New proposals, published in a consultation by HMRC, range from penalties of up to 400% of the duty evaded for repeat offenders, to civil penalties for handling goods not for sale in the UK market and a reduction in the threshold to publicly name those handling the goods.

The proposals being put forward include:

• an increase in financial penalties of up to 400% of duty evaded;

• a new civil penalty for those involved in flouting fiscal marks;

• a lower threshold for publicly naming the organised crime gangs and businesses who evade tobacco duty;

• a new duty of care on landowners and landlords to prevent their properties being repeatedly used for tobacco fraud – for example, to store, produce or sell illicit tobacco.
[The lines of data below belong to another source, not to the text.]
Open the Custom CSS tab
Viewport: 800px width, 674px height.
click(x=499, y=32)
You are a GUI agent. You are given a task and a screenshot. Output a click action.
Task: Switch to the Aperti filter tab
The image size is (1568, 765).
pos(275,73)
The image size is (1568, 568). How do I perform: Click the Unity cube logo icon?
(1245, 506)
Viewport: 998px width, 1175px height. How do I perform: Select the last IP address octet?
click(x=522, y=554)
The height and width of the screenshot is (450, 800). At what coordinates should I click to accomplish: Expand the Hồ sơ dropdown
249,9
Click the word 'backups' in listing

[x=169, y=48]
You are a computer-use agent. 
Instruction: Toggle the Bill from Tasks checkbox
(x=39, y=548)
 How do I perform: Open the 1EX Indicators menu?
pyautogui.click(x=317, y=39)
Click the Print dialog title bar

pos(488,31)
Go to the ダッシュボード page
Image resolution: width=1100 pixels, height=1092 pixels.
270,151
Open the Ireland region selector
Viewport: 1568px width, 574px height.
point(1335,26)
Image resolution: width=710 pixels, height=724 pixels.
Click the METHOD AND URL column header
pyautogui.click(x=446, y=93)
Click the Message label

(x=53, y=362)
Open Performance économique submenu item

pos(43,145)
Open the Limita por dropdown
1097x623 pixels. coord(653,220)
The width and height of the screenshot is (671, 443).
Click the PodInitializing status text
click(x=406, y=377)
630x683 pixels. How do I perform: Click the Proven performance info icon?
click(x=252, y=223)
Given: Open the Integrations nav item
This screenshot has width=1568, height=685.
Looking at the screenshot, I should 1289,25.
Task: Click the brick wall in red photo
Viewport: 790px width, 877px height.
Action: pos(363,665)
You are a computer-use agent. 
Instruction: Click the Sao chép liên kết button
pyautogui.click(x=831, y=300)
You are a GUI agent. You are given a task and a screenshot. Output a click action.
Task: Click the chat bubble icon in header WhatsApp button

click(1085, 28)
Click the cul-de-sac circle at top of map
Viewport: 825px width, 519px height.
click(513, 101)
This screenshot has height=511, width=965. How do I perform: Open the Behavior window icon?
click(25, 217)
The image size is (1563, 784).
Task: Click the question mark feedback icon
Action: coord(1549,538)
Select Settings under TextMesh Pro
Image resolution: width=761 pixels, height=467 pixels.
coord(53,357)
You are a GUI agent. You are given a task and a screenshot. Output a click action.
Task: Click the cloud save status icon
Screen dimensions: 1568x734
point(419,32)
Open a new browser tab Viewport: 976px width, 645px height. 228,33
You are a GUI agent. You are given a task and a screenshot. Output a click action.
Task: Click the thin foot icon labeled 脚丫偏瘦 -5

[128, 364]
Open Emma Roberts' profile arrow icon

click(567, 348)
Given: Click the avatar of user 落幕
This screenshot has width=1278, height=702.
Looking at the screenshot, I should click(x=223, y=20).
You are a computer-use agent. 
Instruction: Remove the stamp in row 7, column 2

HMRC is also asking for views on the proposed sanctions being used to tackle other duty evasion.

Working with other enforcement agencies, the government has seized more than 3.5 billion illicit cigarettes, and around 600 tonnes of hand-rolling tobacco over the last two years.

Estimates of the proportion of the illicit market for cigarettes have reduced from 22% in 2000-01 to 13% in 2015-16 and for hand-rolling tobacco from 61% to 32% of the whole tobacco market over the same period.

However, HMRC estimates that in 2015-16, five billion illicit cigarettes and 3,200 tonnes of illicit hand-rolling tobacco were consumed in the UK.

Financial secretary to the Treasury, Jane Ellison MP, welcomed the consultation, saying: “HMRC has made great progress in combatting fraud in the tobacco market, and protecting both public money and public health.

“However, there’s always more we can do and that’s why we are consulting on new sanctions to further tackle this illegal trade by really hitting the criminal gangs who run it.”